(Excellence Afrk) - L’agence de notation panafricaine Bloomfield Investment Corporation a publié, le mercredi 15 octobre 2025, sa dernière évaluation des États africains en monnaie locale. Cet exercice se distingue de celui des grandes agences internationales telles que Moody’s, S&P ou Fitch, qui évaluent généralement sur la base du dollar américain.
Selon le rapport, le Bénin et la Côte d’Ivoire conservent la meilleure note du continent, soit A+ avec une perspective stable, traduisant un risque faible. Ces deux économies se démarquent ainsi par leur solidité et leur capacité à honorer leurs engagements financiers domestiques.

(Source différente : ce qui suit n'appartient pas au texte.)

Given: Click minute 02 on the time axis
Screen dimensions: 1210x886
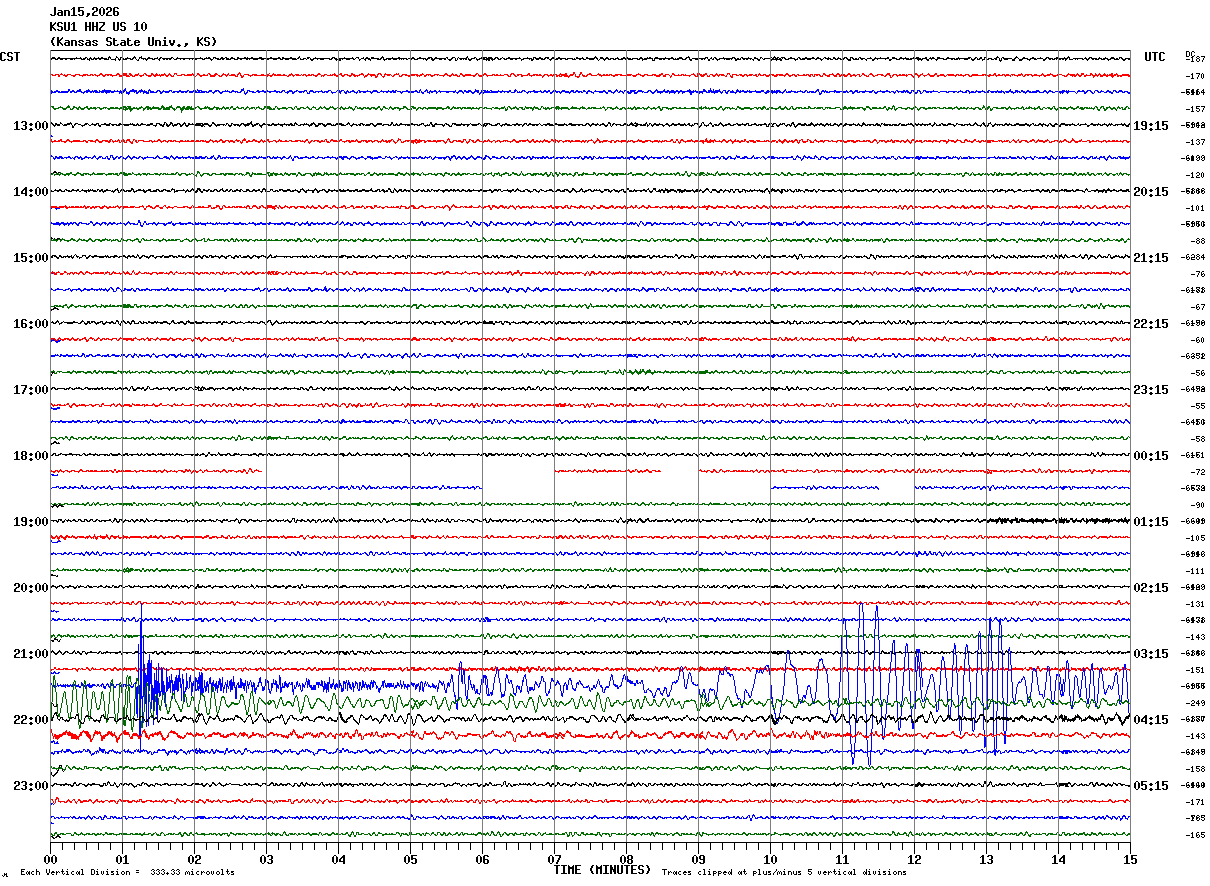Looking at the screenshot, I should pos(194,859).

Le Sénégal et la République démocratique du Congo suivent avec une note BBB+ et une perspective stable, correspondant à un risque modéré. Le Mali et le Burkina Faso obtiennent également une perspective stable pour une note BBB, tandis que le Togo affiche BBB-, également considéré comme modérément risqué.
En revanche, la République centrafricaine et le Congo reçoivent la note BB+, les classant dans la catégorie des risques assez élevés. Le Niger, dont la dernière mise à jour date de 2022, affiche une note BBB- avec perspective stable. Le Cameroun, quant à lui, est « en cours de notation ».

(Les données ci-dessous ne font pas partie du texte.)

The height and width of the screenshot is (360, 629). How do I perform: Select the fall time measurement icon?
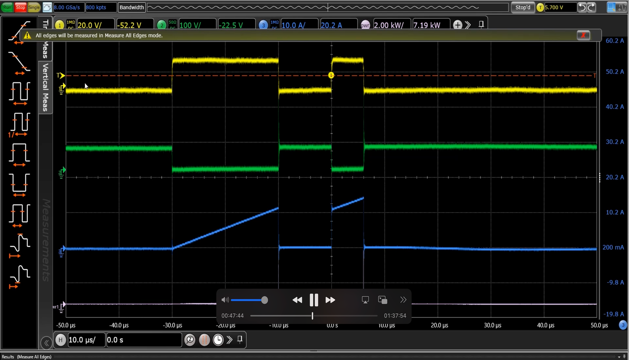[x=19, y=63]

Bloomfield précise que ses évaluations reposent sur la qualité de crédit intrinsèque des États africains, c’est-à-dire leur capacité à faire face à leurs obligations dans leur propre monnaie. Cette approche diffère fondamentalement de celle des agences internationales, qui mesurent la capacité des pays à rembourser en devises étrangères.
« Il est important de comprendre qu’un pays peut être pauvre en dollars mais riche dans sa propre monnaie, ce qui ne fait pas de lui un pays pauvre en termes absolus », rappelle Bloomfield.
Par cette approche endogène, l’agence souhaite offrir aux investisseurs et aux décideurs publics une lecture plus réaliste et contextualisée de la solvabilité des États africains, tout en contribuant à renforcer la crédibilité financière du continent sur ses propres marchés.